| What the task asks |
Restating the data word for word is all that is required.

[Stored data]
▼▼▼

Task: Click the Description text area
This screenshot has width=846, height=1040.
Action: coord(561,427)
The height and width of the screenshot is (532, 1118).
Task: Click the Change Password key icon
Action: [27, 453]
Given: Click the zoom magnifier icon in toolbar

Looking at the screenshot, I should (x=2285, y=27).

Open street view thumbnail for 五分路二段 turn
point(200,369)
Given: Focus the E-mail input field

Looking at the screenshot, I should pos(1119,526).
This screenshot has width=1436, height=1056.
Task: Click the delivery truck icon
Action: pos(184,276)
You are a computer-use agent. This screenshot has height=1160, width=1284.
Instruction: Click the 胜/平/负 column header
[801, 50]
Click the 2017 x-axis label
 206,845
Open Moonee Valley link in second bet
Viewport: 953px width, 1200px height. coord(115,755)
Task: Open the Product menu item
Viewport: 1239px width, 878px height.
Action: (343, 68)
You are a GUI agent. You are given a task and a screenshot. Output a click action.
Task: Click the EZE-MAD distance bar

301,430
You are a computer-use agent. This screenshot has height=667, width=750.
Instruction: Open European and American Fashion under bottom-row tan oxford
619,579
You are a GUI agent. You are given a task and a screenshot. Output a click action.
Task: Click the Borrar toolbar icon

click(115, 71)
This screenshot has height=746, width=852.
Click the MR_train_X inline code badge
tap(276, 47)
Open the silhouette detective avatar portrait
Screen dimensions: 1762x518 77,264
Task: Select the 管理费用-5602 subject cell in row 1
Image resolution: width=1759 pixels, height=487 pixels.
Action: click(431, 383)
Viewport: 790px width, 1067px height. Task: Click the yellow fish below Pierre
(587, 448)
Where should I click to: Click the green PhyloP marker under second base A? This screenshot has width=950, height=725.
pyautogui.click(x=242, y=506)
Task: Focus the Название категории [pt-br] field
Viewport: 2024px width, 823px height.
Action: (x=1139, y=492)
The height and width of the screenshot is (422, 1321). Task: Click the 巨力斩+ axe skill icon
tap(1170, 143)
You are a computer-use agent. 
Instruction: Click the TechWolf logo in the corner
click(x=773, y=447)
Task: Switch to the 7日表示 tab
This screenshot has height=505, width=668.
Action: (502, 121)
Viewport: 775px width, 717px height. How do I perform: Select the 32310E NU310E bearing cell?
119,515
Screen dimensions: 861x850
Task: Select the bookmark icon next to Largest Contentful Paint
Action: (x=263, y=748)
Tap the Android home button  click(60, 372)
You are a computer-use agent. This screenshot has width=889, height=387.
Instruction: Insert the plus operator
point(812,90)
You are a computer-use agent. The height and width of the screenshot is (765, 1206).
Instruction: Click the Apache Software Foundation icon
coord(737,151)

▲▲▲

| Response |
Task: Click the Description text area
This screenshot has width=846, height=1040.
Action: coord(561,427)
The height and width of the screenshot is (532, 1118).
Task: Click the Change Password key icon
Action: [27, 453]
Given: Click the zoom magnifier icon in toolbar

Looking at the screenshot, I should (x=2285, y=27).

Open street view thumbnail for 五分路二段 turn
point(200,369)
Given: Focus the E-mail input field

Looking at the screenshot, I should pos(1119,526).
This screenshot has width=1436, height=1056.
Task: Click the delivery truck icon
Action: pos(184,276)
You are a computer-use agent. This screenshot has height=1160, width=1284.
Instruction: Click the 胜/平/负 column header
[801, 50]
Click the 2017 x-axis label
 206,845
Open Moonee Valley link in second bet
Viewport: 953px width, 1200px height. coord(115,755)
Task: Open the Product menu item
Viewport: 1239px width, 878px height.
Action: (343, 68)
You are a GUI agent. You are given a task and a screenshot. Output a click action.
Task: Click the EZE-MAD distance bar

301,430
You are a computer-use agent. This screenshot has height=667, width=750.
Instruction: Open European and American Fashion under bottom-row tan oxford
619,579
You are a GUI agent. You are given a task and a screenshot. Output a click action.
Task: Click the Borrar toolbar icon

click(115, 71)
This screenshot has height=746, width=852.
Click the MR_train_X inline code badge
tap(276, 47)
Open the silhouette detective avatar portrait
Screen dimensions: 1762x518 77,264
Task: Select the 管理费用-5602 subject cell in row 1
Image resolution: width=1759 pixels, height=487 pixels.
Action: click(431, 383)
Viewport: 790px width, 1067px height. Task: Click the yellow fish below Pierre
(587, 448)
Where should I click to: Click the green PhyloP marker under second base A? This screenshot has width=950, height=725.
pyautogui.click(x=242, y=506)
Task: Focus the Название категории [pt-br] field
Viewport: 2024px width, 823px height.
Action: (x=1139, y=492)
The height and width of the screenshot is (422, 1321). Task: Click the 巨力斩+ axe skill icon
tap(1170, 143)
You are a computer-use agent. 
Instruction: Click the TechWolf logo in the corner
click(x=773, y=447)
Task: Switch to the 7日表示 tab
This screenshot has height=505, width=668.
Action: (502, 121)
Viewport: 775px width, 717px height. How do I perform: Select the 32310E NU310E bearing cell?
119,515
Screen dimensions: 861x850
Task: Select the bookmark icon next to Largest Contentful Paint
Action: (x=263, y=748)
Tap the Android home button  click(60, 372)
You are a computer-use agent. This screenshot has width=889, height=387.
Instruction: Insert the plus operator
point(812,90)
You are a computer-use agent. The height and width of the screenshot is (765, 1206).
Instruction: Click the Apache Software Foundation icon
coord(737,151)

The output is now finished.